Hereditary tyrosinemia type I (HTI) is a rare autosomal recessive disorder caused by a fumarylacetoacetate hydrolase (FAH) deficiency. If untreated, its acute form is characterized by hepatic failure, renal dysfunction and neurological crisis, and may lead to death. Due to a genetic founder effect in the French-Canadian population, the prevalence of HTI is increased in the province of Quebec (1/19 819), with the IVS12 + 5G>A (1062 + 5G>A) splice site mutation responsible for more than 90% of mutated alleles. Universal newborn screening for (HT1) was thus established in 1970, and close to four million infants have been tested so far, allowing to identify 185 of the 190 affected newborns. During the 1970-1997 period, 2,249,000 newborns were screened at 3-7 days of life on dried filter paper blood spots by tyrosine (Tyr) concentration followed by indirect colorimetric semi-quantitative and quantitative (Q) succinylacetone (SA) testing (red blood cells δ-aminolevulinate dehydratase inhibition), with immunoreactive FAH as the confirmatory test. This approach allowed to identify 118 of 123 affected newborns. In 1998, owing to earlier hospital discharge and increased rate of breastfeeding, four cases were missed within the same year as the discriminating power of blood Tyr became inadequate. Thus, the screening algorithm was modified: indirect semi-quantitative SA measurement became the first-tier test between 1998 and 2014, and direct SA measurement by tandem mass spectrometry (MS/MS) was implemented in 2014, followed by indirect quantitative SA measurement as second tier test. Confirmation is performed by plasmatic amino acid profile and molecular testing. During the 1998-2016 period, more than 1,5 million neonates have been tested (90% sampled between 24 and 48 h of life): 67 of the 67 HTI cases were identified. Both indirect and direct SA measurement as the initial HTI screening test proved to be highly sensitive and specific, with positive and negative predicting value of 79% and 100% respectively.

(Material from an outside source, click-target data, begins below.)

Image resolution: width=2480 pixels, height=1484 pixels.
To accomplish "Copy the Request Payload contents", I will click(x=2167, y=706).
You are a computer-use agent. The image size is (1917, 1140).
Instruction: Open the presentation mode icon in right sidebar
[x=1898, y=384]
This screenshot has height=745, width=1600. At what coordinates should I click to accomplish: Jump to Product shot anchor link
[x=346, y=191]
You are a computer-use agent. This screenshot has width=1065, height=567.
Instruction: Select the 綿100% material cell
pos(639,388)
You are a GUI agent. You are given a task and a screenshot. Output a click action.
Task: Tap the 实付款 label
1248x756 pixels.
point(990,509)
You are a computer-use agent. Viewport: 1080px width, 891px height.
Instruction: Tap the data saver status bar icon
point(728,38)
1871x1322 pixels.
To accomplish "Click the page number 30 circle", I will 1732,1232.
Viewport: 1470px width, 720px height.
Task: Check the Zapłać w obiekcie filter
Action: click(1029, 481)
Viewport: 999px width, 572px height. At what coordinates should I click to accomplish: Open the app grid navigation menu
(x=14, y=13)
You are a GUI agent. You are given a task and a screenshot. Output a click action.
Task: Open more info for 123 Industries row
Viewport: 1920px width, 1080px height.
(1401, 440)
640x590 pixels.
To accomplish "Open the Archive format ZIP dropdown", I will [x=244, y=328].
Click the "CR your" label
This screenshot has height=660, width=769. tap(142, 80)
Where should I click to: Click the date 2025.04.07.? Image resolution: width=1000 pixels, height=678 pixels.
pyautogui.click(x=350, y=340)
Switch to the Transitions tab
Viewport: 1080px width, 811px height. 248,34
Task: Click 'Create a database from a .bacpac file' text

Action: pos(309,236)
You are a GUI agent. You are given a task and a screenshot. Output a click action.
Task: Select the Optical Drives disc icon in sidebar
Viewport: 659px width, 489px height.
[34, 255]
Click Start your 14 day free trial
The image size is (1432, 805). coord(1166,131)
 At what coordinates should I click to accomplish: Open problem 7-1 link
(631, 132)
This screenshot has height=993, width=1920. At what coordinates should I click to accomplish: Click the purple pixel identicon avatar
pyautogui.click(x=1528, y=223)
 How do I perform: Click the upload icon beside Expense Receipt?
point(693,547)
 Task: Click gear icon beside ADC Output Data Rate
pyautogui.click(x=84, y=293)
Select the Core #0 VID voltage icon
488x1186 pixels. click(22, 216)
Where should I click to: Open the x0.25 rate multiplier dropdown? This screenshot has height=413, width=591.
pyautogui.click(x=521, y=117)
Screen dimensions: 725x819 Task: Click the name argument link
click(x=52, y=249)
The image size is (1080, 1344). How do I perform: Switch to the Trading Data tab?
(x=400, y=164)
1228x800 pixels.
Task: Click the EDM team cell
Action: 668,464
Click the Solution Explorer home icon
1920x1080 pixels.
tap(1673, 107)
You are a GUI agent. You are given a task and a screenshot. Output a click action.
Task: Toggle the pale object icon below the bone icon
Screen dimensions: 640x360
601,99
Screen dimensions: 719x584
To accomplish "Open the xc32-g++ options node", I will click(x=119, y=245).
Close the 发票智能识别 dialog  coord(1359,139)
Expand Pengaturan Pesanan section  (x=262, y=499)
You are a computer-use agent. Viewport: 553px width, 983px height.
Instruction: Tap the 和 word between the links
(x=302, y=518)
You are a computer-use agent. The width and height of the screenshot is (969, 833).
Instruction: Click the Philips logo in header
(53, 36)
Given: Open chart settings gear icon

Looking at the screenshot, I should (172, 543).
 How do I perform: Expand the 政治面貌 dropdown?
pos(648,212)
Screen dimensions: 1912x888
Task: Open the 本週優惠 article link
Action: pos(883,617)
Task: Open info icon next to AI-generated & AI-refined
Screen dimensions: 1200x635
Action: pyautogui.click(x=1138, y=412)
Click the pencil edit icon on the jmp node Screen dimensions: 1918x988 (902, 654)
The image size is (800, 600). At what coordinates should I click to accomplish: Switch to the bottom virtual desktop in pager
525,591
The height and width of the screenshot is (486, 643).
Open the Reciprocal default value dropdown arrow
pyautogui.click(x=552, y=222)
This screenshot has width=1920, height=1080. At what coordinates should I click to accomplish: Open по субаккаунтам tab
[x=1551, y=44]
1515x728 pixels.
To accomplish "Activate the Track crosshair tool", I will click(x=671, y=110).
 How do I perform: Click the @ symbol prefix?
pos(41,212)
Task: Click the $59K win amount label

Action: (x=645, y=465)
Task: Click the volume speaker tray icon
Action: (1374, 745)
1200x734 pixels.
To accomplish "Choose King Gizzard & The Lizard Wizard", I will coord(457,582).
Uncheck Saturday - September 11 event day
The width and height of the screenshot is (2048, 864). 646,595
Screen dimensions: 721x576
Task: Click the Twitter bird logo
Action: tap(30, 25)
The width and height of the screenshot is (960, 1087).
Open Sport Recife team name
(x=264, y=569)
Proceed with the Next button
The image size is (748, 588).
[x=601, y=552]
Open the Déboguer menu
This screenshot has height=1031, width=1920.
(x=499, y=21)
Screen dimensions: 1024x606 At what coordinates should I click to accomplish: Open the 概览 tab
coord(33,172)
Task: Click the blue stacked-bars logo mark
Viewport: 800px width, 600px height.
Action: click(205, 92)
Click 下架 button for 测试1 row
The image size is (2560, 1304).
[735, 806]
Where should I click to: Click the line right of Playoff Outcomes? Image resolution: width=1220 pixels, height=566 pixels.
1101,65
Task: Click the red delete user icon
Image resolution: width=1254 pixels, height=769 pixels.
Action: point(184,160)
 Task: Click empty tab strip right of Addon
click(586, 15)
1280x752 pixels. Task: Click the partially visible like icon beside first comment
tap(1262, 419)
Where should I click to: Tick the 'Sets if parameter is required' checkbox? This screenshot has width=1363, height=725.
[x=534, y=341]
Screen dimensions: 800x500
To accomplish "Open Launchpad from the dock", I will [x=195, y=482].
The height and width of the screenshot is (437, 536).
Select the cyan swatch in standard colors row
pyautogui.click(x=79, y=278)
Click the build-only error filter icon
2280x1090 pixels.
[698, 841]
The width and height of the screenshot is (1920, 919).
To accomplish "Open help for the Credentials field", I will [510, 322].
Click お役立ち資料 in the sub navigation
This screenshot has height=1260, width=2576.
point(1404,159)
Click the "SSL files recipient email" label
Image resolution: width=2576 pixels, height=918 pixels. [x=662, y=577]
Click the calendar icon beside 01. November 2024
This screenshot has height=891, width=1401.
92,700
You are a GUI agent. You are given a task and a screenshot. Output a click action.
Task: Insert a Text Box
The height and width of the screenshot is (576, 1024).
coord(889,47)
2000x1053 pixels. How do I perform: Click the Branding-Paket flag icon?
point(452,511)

遗传性I型酪氨酸血症(HTI)是一种罕见的常染色体隐性疾病,由延胡索酰乙酰乙酸水解酶(FAH)缺乏引起。若不治疗,其急性形式的特征为肝功能衰竭、肾功能障碍和神经危机,并可能导致死亡。由于法裔加拿大人种群中的遗传奠基者效应,HTI在魁北克省的患病率有所增加(1/19819),IVS12 + 5G>A(1062 + 5G>A)剪接位点突变占突变等位基因的90%以上。因此,1970年建立了针对(HT1)的新生儿普遍筛查,迄今为止已对近400万婴儿进行了检测,得以识别出190名受影响新生儿中的185名。在1970 - 1997年期间,对224.9万名出生3 - 7天的新生儿,通过酪氨酸(Tyr)浓度检测干滤纸血斑,随后进行间接比色半定量和定量(Q)琥珀酰丙酮(SA)检测(红细胞δ-氨基乙酰丙酸脱水酶抑制),并以免疫反应性FAH作为确证试验。这种方法得以识别出123名受影响新生儿中的118名。1998年,由于医院出院时间提前和母乳喂养率上升,同年有4例漏诊,因为血Tyr的鉴别能力不足。因此,筛查算法进行了修改:1998年至2014年间,间接半定量SA测量成为一线检测,2014年实施串联质谱(MS/MS)直接测量SA,随后进行间接定量SA测量作为二线检测。通过血浆氨基酸谱和分子检测进行确证。在1998 - 2016年期间,对超过150万新生儿进行了检测(90%在出生24至48小时采样):识别出了67例HTI病例中的67例。作为初始HTI筛查试验,间接和直接SA测量均被证明具有高度敏感性和特异性,阳性和阴性预测值分别为79%和100%。